The archbishop, having been a veteran of World War II and witnessed, firsthand, the horrors of Communism and Fascism, was able to present his unique vantage point to the council. "Bishop Hannan also made a very important intervention during Vatican II in which he got the Church fathers to adopt the stance that the mere possession of nuclear weapons was not immoral. He knew there was a morality to nuclear deterrence. His intervention was approved and he always felt that was a big achievement."
As archbishop of New Orleans, he was able to minister to a wide variety of people and host the Holy Father, Pope John Paul II, during his 1987 visit to the city. "He and New Orleans were a wonderful fit," said Collins. "New Orleans has a big personality, has a lot of wickedness and a lot of fun, and it's not the normal city. And I don't believe Father Phil has ever been the normal priest. He had a big personality, too, that worked very well with the city."
This drive and spirit of service was prominent once again when, during Hurricane Katrina, the archbishop took shelter in the Focus World Wide Television studio, which he owned and managed.
The structure, which was built with the strength of a bunker, provided the archbishop a safe place to wait out the hurricane. "During the height of the storm, he barely heard a sound form outside," said Finney. Living off of peanut better, crackers and bottled water, and armed with only a golf club, the archbishop was determined to protect his broadcast equipment from looters. He remained in the studio for four days.
After the storm let up, he convinced the local sheriffs to allow him access to the bridge that led to the Northshore, 23 miles away. "He went to St. Tammany Parish Sheriff's office and immediately began giving inspiring talks and blessings to the first responders who had been going on fumes for days," Finney recalled. "His presence made grown men cry." Finney explained that New Orleans has been through tough times before and that it is the spirit of both cooperation and faithfulness within the city that keeps its people going. "The archbishop is a symbol of that courage and perseverance."
At age 97, Archbishop Philip Hannan is still going strong. Though he has suffered two strokes during the course of writing this book, he is still active and undertaking new projects all the time, said Collins.
"He's remarkable. He's up everyday, he walks, he has projects," she said. "He's really enjoying this book. It is now in its second printing and everybody in New Orleans is thrilled he's selling a lot of books and he's getting a lot of attention.
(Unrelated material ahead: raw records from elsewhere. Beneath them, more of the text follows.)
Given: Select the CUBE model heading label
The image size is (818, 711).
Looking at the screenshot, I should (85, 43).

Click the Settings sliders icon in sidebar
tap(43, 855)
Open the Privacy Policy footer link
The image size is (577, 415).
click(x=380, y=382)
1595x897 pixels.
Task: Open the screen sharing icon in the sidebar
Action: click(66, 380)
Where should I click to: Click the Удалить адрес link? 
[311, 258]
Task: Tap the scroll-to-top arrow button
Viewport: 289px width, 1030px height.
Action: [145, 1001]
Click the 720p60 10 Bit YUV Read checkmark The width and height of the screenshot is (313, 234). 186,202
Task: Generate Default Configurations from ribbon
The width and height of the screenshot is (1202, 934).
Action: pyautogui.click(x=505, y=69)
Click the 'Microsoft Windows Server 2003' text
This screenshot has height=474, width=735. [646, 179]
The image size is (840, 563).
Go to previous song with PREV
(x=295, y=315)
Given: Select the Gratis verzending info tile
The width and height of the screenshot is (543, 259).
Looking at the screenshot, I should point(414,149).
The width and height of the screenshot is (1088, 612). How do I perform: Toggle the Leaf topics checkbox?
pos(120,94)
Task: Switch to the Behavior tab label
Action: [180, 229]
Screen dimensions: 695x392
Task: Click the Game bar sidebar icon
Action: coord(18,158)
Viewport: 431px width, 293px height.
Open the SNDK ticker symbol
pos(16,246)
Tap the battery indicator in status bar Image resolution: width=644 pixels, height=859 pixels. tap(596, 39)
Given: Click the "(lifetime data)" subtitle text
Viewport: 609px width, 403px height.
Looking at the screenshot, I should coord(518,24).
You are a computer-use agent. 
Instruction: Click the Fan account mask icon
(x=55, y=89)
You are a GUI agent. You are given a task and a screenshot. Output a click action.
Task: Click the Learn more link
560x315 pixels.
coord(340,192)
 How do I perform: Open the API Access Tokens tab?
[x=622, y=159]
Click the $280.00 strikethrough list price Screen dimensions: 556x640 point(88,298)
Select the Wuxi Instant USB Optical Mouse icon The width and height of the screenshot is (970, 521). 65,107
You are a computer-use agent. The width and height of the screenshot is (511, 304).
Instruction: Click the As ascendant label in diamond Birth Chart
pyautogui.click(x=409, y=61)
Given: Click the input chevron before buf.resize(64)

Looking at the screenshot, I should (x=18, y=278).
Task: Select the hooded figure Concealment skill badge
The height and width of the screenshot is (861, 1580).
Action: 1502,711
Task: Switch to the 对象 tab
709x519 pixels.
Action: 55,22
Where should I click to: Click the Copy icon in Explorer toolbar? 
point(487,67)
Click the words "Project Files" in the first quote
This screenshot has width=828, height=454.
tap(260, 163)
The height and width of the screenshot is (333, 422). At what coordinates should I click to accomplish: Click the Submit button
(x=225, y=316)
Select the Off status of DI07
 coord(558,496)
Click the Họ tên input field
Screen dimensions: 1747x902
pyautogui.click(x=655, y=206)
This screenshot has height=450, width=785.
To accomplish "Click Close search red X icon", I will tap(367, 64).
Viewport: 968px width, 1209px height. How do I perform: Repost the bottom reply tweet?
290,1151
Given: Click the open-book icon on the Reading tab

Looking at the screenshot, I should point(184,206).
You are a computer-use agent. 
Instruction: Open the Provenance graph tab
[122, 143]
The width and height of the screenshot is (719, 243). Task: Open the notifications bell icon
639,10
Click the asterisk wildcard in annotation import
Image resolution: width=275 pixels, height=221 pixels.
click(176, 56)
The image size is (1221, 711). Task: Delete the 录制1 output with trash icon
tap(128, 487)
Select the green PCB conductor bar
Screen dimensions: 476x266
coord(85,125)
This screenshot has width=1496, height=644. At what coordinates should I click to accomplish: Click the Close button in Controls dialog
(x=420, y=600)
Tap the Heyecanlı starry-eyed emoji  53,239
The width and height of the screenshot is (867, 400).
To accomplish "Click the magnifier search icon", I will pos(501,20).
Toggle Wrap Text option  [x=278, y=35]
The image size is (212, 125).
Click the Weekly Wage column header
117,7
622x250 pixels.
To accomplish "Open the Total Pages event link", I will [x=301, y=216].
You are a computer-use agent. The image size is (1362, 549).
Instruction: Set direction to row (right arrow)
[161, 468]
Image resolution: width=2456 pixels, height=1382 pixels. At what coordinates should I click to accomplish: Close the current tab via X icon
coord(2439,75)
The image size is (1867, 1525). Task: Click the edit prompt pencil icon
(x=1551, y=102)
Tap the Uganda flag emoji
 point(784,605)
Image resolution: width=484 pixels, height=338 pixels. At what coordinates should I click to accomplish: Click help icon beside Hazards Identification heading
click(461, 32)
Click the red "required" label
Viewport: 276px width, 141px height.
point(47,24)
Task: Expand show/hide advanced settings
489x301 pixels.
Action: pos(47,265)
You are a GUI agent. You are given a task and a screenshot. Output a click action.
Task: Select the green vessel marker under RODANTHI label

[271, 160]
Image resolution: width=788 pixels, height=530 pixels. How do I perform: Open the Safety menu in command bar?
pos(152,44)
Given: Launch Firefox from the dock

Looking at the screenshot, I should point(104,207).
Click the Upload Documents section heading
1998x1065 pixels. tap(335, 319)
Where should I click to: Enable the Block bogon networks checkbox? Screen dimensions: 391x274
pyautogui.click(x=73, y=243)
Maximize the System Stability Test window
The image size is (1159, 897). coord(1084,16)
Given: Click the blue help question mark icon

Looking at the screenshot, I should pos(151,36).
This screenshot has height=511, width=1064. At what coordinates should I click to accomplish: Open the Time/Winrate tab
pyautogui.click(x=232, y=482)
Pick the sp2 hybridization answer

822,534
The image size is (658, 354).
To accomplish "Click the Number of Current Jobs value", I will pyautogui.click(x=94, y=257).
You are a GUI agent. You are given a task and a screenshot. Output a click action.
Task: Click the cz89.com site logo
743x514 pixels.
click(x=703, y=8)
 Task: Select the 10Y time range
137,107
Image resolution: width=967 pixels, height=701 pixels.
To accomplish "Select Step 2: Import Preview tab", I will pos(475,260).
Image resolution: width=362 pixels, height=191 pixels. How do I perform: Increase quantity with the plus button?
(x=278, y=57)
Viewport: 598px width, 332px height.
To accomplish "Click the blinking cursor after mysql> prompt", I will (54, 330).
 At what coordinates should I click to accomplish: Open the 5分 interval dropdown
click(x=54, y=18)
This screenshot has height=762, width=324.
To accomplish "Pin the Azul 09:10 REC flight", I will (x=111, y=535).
He's just really happy how the book turned out."
Since first deciding to write his memoirs almost 10 years ago, Collins is delighted to see her cousin's story in print. "It's really been fun. It's a wonderful story to tell. I was just so thrilled we got the book out while he was still alive, so he could really enjoy it."
As for his latest projects, he goes out on Sundays and does book signings, shaking hands and meeting people. He's enjoying meeting new people, sharing his experiences and blessing those around him with his wit, charm and wisdom. "Clearly, God is not done with Father Phil yet," Collins noted. "He has other things to do."